■ THE EXERCISE
Please lay out everything from the start of the records down to the line containing "(x=59, y=415)" as a Markdown table with the columns Row and Line, skipping blank lines.

* * * *

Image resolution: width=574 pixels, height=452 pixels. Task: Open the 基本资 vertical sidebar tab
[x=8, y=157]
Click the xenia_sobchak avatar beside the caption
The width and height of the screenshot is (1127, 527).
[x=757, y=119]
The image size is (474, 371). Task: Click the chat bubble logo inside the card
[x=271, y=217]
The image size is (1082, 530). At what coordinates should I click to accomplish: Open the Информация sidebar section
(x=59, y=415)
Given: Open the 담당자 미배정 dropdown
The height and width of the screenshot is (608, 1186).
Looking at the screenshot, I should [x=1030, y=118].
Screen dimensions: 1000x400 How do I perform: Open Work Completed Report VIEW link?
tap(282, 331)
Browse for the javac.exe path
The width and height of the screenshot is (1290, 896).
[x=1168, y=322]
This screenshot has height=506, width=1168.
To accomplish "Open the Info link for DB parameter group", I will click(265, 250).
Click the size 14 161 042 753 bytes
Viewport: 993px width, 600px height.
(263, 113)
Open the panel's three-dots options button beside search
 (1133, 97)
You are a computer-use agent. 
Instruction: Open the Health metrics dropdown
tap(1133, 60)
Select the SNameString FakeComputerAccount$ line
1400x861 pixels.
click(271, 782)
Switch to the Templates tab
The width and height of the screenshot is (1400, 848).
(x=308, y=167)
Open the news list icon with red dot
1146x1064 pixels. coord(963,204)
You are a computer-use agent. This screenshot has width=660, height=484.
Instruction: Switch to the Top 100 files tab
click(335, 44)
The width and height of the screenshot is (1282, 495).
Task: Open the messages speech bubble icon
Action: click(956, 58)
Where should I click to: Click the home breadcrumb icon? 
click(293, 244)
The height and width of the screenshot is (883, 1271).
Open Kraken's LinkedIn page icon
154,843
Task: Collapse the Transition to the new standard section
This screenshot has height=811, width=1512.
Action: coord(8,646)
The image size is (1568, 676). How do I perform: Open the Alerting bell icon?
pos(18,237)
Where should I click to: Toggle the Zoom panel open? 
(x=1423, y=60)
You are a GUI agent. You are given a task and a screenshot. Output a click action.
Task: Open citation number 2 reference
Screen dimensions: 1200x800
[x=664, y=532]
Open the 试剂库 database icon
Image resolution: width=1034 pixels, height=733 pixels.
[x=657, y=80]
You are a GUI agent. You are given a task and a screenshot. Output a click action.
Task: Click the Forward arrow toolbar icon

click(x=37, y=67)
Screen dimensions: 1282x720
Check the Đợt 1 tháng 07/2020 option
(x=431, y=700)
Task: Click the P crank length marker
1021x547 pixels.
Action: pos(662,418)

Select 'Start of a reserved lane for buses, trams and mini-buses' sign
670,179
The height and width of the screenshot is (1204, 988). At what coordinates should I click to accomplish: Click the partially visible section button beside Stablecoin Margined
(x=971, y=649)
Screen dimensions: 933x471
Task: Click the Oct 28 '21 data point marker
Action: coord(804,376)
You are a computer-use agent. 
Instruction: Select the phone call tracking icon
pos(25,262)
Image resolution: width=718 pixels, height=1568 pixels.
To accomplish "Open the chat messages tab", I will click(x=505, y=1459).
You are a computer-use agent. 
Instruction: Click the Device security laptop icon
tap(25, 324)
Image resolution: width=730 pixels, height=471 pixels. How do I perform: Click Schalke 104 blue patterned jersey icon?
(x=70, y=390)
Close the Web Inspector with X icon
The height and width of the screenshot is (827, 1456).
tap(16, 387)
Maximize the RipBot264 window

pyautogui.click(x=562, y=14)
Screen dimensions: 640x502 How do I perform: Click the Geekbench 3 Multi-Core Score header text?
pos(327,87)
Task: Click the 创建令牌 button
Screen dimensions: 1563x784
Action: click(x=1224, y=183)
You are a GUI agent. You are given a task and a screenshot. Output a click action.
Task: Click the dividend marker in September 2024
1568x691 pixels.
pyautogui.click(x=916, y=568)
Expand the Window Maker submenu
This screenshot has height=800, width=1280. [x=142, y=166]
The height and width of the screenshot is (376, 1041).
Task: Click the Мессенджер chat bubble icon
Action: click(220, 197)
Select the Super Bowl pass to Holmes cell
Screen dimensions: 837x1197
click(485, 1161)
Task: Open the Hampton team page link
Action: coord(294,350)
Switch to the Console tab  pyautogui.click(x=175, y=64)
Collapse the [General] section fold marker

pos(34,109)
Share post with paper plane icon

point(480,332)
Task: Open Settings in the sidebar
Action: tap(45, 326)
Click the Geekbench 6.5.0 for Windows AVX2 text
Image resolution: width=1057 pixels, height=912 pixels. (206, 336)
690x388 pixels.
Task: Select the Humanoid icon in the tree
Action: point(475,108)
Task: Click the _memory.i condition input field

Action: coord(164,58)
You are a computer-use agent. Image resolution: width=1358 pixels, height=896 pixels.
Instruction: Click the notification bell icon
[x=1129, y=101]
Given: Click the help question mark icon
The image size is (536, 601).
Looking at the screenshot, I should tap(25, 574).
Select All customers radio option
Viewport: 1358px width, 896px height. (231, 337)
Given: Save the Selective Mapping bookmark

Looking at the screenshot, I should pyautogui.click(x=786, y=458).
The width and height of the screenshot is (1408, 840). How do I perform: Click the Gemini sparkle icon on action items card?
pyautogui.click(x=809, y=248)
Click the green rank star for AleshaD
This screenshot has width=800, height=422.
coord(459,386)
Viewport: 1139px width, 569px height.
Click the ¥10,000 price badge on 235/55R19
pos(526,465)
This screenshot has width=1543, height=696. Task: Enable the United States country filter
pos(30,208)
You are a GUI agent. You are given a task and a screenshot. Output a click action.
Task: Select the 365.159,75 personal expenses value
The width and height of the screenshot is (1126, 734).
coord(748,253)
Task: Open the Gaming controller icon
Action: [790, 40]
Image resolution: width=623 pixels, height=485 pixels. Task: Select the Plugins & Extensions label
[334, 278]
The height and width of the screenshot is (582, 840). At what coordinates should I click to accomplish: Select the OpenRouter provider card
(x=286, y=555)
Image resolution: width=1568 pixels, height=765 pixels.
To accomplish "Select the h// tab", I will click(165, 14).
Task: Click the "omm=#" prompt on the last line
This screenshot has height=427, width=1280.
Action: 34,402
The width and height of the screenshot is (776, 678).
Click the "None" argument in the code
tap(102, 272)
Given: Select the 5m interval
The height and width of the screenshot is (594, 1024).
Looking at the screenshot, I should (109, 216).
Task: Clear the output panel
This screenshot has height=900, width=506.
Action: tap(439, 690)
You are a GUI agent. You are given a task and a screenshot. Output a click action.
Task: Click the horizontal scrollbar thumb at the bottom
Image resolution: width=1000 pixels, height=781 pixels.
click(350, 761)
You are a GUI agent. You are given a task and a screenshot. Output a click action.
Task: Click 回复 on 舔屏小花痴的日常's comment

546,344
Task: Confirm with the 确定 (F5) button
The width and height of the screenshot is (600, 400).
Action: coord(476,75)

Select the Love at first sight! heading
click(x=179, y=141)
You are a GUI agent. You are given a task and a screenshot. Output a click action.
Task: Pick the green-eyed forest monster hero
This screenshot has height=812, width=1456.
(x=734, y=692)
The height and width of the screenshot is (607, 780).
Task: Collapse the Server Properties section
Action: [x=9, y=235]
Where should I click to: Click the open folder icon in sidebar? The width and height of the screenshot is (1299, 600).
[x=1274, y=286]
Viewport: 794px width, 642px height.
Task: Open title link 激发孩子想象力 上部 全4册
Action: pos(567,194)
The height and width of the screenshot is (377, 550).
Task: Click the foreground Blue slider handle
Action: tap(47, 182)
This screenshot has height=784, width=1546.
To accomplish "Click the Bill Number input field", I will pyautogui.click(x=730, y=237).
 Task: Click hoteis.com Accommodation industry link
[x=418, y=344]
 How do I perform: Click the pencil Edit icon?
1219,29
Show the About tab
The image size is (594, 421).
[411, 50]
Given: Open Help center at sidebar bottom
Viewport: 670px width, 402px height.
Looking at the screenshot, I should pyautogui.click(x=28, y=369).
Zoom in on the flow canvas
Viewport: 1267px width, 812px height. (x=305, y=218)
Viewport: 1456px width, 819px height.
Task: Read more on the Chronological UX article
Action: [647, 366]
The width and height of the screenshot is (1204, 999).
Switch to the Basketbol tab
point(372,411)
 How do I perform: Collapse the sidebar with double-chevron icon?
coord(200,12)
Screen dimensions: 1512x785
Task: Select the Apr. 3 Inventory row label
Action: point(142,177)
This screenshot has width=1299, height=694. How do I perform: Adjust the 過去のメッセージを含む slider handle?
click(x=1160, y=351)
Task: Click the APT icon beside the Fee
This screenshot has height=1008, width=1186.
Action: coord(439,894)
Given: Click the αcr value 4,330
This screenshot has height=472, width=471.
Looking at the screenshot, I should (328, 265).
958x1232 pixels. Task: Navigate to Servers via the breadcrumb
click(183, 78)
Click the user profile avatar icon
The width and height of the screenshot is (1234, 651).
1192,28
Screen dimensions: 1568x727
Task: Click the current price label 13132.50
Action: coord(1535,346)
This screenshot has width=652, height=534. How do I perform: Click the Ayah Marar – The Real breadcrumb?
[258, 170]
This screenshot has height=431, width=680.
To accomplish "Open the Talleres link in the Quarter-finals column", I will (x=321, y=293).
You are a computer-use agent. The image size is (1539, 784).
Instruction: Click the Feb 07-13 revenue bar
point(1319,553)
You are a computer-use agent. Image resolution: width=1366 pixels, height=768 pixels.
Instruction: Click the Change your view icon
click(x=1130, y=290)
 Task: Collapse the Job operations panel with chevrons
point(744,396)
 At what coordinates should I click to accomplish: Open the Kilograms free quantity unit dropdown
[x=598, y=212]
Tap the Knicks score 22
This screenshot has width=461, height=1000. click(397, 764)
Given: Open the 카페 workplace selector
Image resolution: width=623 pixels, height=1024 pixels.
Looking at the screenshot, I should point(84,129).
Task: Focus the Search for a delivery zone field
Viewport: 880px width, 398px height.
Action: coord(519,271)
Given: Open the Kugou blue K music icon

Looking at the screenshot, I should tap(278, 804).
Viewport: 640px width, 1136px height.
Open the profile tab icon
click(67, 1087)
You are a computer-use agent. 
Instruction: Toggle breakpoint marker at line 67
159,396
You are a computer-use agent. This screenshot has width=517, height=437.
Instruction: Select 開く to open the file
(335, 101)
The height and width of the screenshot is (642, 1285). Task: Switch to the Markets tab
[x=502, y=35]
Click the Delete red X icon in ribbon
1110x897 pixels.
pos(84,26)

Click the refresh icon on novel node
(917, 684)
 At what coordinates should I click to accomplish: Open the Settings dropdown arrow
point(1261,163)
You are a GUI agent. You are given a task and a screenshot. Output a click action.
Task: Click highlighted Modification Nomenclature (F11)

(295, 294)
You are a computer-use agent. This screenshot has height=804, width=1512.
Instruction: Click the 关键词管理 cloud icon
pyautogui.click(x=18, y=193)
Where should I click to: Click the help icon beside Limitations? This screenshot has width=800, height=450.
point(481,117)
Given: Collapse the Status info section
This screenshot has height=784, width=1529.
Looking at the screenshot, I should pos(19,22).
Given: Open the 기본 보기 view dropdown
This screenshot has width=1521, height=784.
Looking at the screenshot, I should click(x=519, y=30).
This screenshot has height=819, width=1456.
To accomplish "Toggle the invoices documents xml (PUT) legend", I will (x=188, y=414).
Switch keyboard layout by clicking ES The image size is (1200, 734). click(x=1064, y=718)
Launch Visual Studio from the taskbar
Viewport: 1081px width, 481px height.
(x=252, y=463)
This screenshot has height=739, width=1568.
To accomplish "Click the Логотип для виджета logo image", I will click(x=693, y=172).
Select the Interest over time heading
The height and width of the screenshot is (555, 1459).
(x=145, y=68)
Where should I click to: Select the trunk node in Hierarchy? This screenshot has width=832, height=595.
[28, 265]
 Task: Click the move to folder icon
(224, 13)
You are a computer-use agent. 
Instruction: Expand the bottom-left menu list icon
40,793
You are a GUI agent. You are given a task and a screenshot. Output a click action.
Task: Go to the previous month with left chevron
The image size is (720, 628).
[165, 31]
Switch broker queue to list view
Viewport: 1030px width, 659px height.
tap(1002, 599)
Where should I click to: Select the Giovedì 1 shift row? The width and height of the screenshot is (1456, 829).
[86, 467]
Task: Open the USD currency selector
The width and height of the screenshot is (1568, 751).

* * * *

■ REPLY
| Row | Line |
|---|---|
| 1 | Image resolution: width=574 pixels, height=452 pixels. Task: Open the 基本资 vertical sidebar tab |
| 2 | [x=8, y=157] |
| 3 | Click the xenia_sobchak avatar beside the caption |
| 4 | The width and height of the screenshot is (1127, 527). |
| 5 | [x=757, y=119] |
| 6 | The image size is (474, 371). Task: Click the chat bubble logo inside the card |
| 7 | [x=271, y=217] |
| 8 | The image size is (1082, 530). At what coordinates should I click to accomplish: Open the Информация sidebar section |
| 9 | (x=59, y=415) |